The surgery was about seven months ago, and since then, he's been seeing improvements.
He's also working to help future patients of this same type of surgery.
October 13 was the day that changed Jordan Fallis' life forever.
"I was just riding my dirt bike, went for a back flip, under-rotated it, and basically just scorpioned myself," said Fallis.
His spinal cord was severely injured, but Fallis said he was in the right place at the right time.
He was the very first patient in the world to undergo a revolutionary surgery from the doctors at Barrow Neurological Institute.
A small rice-shaped scaffolding made by a company called Invivo was implanted on his spinal cord. The hope is that the scaffolding will help his nerve endings regrow, and repair the damaged portion of his spinal cord.
"I know, I can't give you the exact percentages, but it is 90 percent of people with injuries as bad as mine don't have or don't get as much improvement as I have," he said.
In therapy, Fallis can move his legs and walk underwater.

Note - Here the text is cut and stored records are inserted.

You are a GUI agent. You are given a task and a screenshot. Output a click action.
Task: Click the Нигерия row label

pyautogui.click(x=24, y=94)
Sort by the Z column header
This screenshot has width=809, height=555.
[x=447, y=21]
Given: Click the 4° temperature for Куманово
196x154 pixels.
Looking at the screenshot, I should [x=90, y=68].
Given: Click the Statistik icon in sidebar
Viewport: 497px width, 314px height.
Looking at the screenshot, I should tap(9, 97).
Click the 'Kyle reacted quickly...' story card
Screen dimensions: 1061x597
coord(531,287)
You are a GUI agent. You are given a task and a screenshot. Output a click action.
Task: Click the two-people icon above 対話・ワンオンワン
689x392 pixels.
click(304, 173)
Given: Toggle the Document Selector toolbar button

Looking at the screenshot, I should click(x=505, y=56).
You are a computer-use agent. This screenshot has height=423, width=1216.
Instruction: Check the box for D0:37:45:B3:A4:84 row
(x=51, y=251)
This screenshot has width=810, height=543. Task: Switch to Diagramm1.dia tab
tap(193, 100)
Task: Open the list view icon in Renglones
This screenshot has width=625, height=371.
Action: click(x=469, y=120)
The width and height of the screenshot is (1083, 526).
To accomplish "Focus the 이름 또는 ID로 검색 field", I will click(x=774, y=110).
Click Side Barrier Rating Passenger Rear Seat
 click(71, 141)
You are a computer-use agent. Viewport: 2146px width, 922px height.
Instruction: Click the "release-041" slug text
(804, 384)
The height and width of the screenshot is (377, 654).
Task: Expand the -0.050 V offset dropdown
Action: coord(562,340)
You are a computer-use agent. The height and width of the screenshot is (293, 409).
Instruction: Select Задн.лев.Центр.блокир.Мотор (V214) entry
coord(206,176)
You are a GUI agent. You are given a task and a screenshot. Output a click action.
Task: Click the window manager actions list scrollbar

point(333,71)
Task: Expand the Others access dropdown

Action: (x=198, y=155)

"It's all progress; it's only been six and a half months, for how long it's been, I'm doing really well," said Fallis.
"As bad as this whole thing has been, it's opened up so many new doors," he said.
Recently, Fallis, along with others, started the Neuro Scaffold Foundation to help future patients financially and emotionally. He also recently struck up a close friendship with Jesi Stracham of North Carolina, the second person in the world to have this rare surgery.
"We can vent back and forth with each other about it, it makes it easier, it makes my day a lot easier to get through," said Fallis.
Fallis says he's looking forward to the future.
So, what is his hope?
"Just to be back on your feet, be back riding the bike," he said.
At the end of May, they are planning a fundraiser for their foundation.